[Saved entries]

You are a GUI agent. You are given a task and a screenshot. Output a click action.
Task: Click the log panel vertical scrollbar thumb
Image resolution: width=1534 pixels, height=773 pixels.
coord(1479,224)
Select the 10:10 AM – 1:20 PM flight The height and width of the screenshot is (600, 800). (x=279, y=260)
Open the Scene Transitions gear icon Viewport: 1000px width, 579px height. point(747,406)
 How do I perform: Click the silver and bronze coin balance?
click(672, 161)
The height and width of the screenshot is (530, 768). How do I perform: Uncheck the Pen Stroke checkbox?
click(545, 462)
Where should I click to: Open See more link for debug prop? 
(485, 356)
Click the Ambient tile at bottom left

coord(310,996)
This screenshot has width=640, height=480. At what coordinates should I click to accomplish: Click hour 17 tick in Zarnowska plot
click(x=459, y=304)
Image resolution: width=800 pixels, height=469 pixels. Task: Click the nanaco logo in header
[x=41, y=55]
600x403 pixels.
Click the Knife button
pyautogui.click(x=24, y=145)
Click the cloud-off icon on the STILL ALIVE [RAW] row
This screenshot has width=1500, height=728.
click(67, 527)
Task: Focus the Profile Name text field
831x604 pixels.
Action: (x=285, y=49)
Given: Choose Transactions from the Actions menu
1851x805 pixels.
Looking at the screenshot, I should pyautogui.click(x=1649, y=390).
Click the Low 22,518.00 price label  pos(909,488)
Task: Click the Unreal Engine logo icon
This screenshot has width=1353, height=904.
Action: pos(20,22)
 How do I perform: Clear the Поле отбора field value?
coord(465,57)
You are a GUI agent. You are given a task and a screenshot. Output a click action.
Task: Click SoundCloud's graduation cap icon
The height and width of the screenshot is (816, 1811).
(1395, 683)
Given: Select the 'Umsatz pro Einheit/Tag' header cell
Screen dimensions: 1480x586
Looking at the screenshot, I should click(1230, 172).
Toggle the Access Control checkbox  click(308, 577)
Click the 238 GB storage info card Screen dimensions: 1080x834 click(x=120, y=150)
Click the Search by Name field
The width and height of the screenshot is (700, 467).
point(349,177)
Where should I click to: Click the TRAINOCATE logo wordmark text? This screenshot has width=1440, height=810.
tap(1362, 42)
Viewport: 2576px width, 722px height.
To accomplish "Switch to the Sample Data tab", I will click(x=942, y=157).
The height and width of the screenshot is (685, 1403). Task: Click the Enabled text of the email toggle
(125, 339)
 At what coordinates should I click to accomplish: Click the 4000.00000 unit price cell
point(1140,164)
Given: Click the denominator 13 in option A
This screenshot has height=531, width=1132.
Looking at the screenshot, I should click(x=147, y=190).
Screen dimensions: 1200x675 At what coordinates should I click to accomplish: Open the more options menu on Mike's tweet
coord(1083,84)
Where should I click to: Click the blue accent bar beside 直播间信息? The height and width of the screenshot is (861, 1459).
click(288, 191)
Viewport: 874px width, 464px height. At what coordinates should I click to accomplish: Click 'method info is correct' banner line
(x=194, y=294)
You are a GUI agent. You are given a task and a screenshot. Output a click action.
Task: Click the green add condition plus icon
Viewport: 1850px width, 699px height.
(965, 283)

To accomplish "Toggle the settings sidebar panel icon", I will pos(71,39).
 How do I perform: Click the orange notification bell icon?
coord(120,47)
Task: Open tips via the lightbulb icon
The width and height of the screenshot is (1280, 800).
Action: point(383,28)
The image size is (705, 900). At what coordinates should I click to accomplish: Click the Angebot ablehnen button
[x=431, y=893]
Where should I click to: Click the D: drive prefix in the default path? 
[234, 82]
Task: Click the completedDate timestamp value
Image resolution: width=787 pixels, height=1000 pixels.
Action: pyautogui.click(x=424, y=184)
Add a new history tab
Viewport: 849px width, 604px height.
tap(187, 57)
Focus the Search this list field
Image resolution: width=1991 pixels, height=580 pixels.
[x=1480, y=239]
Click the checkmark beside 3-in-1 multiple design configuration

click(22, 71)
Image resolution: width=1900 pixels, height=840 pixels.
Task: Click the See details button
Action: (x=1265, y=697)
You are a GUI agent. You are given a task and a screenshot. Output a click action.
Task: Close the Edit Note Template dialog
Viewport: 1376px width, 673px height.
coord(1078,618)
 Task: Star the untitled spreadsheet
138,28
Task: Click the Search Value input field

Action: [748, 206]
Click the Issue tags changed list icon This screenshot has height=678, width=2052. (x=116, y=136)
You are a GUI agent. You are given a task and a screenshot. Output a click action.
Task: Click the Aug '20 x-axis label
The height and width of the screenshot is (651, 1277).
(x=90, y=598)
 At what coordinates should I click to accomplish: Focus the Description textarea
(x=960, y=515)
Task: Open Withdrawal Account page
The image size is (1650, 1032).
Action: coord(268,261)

● What is required:
Provide a verbatim copy of all the entries.

● Task answer:
You are a GUI agent. You are given a task and a screenshot. Output a click action.
Task: Click the log panel vertical scrollbar thumb
Image resolution: width=1534 pixels, height=773 pixels.
coord(1479,224)
Select the 10:10 AM – 1:20 PM flight The height and width of the screenshot is (600, 800). (x=279, y=260)
Open the Scene Transitions gear icon Viewport: 1000px width, 579px height. point(747,406)
 How do I perform: Click the silver and bronze coin balance?
click(672, 161)
The height and width of the screenshot is (530, 768). How do I perform: Uncheck the Pen Stroke checkbox?
click(545, 462)
Where should I click to: Open See more link for debug prop? 
(485, 356)
Click the Ambient tile at bottom left

coord(310,996)
This screenshot has width=640, height=480. At what coordinates should I click to accomplish: Click hour 17 tick in Zarnowska plot
click(x=459, y=304)
Image resolution: width=800 pixels, height=469 pixels. Task: Click the nanaco logo in header
[x=41, y=55]
600x403 pixels.
Click the Knife button
pyautogui.click(x=24, y=145)
Click the cloud-off icon on the STILL ALIVE [RAW] row
This screenshot has width=1500, height=728.
click(67, 527)
Task: Focus the Profile Name text field
831x604 pixels.
Action: (x=285, y=49)
Given: Choose Transactions from the Actions menu
1851x805 pixels.
Looking at the screenshot, I should pyautogui.click(x=1649, y=390).
Click the Low 22,518.00 price label  pos(909,488)
Task: Click the Unreal Engine logo icon
This screenshot has width=1353, height=904.
Action: pos(20,22)
 How do I perform: Clear the Поле отбора field value?
coord(465,57)
You are a GUI agent. You are given a task and a screenshot. Output a click action.
Task: Click SoundCloud's graduation cap icon
The height and width of the screenshot is (816, 1811).
(1395, 683)
Given: Select the 'Umsatz pro Einheit/Tag' header cell
Screen dimensions: 1480x586
Looking at the screenshot, I should click(1230, 172).
Toggle the Access Control checkbox  click(308, 577)
Click the 238 GB storage info card Screen dimensions: 1080x834 click(x=120, y=150)
Click the Search by Name field
The width and height of the screenshot is (700, 467).
point(349,177)
Where should I click to: Click the TRAINOCATE logo wordmark text? This screenshot has width=1440, height=810.
tap(1362, 42)
Viewport: 2576px width, 722px height.
To accomplish "Switch to the Sample Data tab", I will click(x=942, y=157).
The height and width of the screenshot is (685, 1403). Task: Click the Enabled text of the email toggle
(125, 339)
 At what coordinates should I click to accomplish: Click the 4000.00000 unit price cell
point(1140,164)
Given: Click the denominator 13 in option A
This screenshot has height=531, width=1132.
Looking at the screenshot, I should click(x=147, y=190).
Screen dimensions: 1200x675 At what coordinates should I click to accomplish: Open the more options menu on Mike's tweet
coord(1083,84)
Where should I click to: Click the blue accent bar beside 直播间信息? The height and width of the screenshot is (861, 1459).
click(288, 191)
Viewport: 874px width, 464px height. At what coordinates should I click to accomplish: Click 'method info is correct' banner line
(x=194, y=294)
You are a GUI agent. You are given a task and a screenshot. Output a click action.
Task: Click the green add condition plus icon
Viewport: 1850px width, 699px height.
(965, 283)

To accomplish "Toggle the settings sidebar panel icon", I will pos(71,39).
 How do I perform: Click the orange notification bell icon?
coord(120,47)
Task: Open tips via the lightbulb icon
The width and height of the screenshot is (1280, 800).
Action: point(383,28)
The image size is (705, 900). At what coordinates should I click to accomplish: Click the Angebot ablehnen button
[x=431, y=893]
Where should I click to: Click the D: drive prefix in the default path? 
[234, 82]
Task: Click the completedDate timestamp value
Image resolution: width=787 pixels, height=1000 pixels.
Action: pyautogui.click(x=424, y=184)
Add a new history tab
Viewport: 849px width, 604px height.
tap(187, 57)
Focus the Search this list field
Image resolution: width=1991 pixels, height=580 pixels.
[x=1480, y=239]
Click the checkmark beside 3-in-1 multiple design configuration

click(22, 71)
Image resolution: width=1900 pixels, height=840 pixels.
Task: Click the See details button
Action: (x=1265, y=697)
You are a GUI agent. You are given a task and a screenshot. Output a click action.
Task: Close the Edit Note Template dialog
Viewport: 1376px width, 673px height.
coord(1078,618)
 Task: Star the untitled spreadsheet
138,28
Task: Click the Search Value input field

Action: [748, 206]
Click the Issue tags changed list icon This screenshot has height=678, width=2052. (x=116, y=136)
You are a GUI agent. You are given a task and a screenshot. Output a click action.
Task: Click the Aug '20 x-axis label
The height and width of the screenshot is (651, 1277).
(x=90, y=598)
 At what coordinates should I click to accomplish: Focus the Description textarea
(x=960, y=515)
Task: Open Withdrawal Account page
The image size is (1650, 1032).
Action: coord(268,261)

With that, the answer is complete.